*Brief 1*. Please transcribe the Cerebras text from "The point is" up to and including "and regression testing.".
*Brief 2*. In the Cerebras text, list the topic labels that open each bullet point under the heading "Operational notes for teams that care about scale."

*Text section*.
^^^^

The point is not new plumbing. It is fewer code paths to maintain and quicker iteration. A unified intent layer makes your app less tied to one vendor’s quirks and lets you swap in faster backends like Cerebras when it actually helps.

Operational notes for teams that care about scale

  • Capacity and regions: Cerebras added six data centers across North America and Europe. If your users are split across regions, test RTT and streaming jitter per region.
  • SLAs and versioning: confirm uptime commitments and whether model IDs remain stable across upgrades. Reproducibility matters for audits and regression testing.
  • Power and facilities: if you run private clusters or need a green accounting trail, the one‑third power claim is meaningful for total cost of ownership.

What I would test first

  • Time to first token vs tokens per second: measure both. The stream can feel instant even if TPS is average, but in practice both matter for perceived speed.

^^^^

*Items from a data source*.
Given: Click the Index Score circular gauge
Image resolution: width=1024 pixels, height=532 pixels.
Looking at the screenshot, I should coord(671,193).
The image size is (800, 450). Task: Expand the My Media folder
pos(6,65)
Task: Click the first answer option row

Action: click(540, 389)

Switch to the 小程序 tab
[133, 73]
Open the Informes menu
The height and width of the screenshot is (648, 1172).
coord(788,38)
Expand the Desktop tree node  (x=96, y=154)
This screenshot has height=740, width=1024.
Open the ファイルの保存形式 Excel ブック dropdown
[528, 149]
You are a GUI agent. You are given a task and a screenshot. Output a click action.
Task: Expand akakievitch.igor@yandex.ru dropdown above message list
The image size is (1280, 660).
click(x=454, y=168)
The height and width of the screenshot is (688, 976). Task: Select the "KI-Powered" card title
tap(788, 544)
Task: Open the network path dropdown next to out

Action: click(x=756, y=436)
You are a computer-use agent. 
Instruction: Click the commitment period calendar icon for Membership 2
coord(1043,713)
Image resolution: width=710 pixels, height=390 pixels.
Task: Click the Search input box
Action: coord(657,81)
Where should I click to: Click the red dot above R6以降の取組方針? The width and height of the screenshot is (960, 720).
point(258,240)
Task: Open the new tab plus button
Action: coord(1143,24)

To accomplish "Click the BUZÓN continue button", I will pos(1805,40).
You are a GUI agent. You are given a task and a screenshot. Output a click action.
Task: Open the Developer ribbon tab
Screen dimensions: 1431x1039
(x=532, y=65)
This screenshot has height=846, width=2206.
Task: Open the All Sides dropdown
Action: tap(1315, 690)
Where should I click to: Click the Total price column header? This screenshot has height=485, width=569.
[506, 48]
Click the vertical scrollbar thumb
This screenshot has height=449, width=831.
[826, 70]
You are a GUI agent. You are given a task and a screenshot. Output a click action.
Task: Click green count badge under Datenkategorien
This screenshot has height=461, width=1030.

^^^^

*Written reply 1*.
The point is not new plumbing. It is fewer code paths to maintain and quicker iteration. A unified intent layer makes your app less tied to one vendor’s quirks and lets you swap in faster backends like Cerebras when it actually helps.

Operational notes for teams that care about scale

  • Capacity and regions: Cerebras added six data centers across North America and Europe. If your users are split across regions, test RTT and streaming jitter per region.
  • SLAs and versioning: confirm uptime commitments and whether model IDs remain stable across upgrades. Reproducibility matters for audits and regression testing.

*Written reply 2*.
- Capacity and regions
- SLAs and versioning
- Power and facilities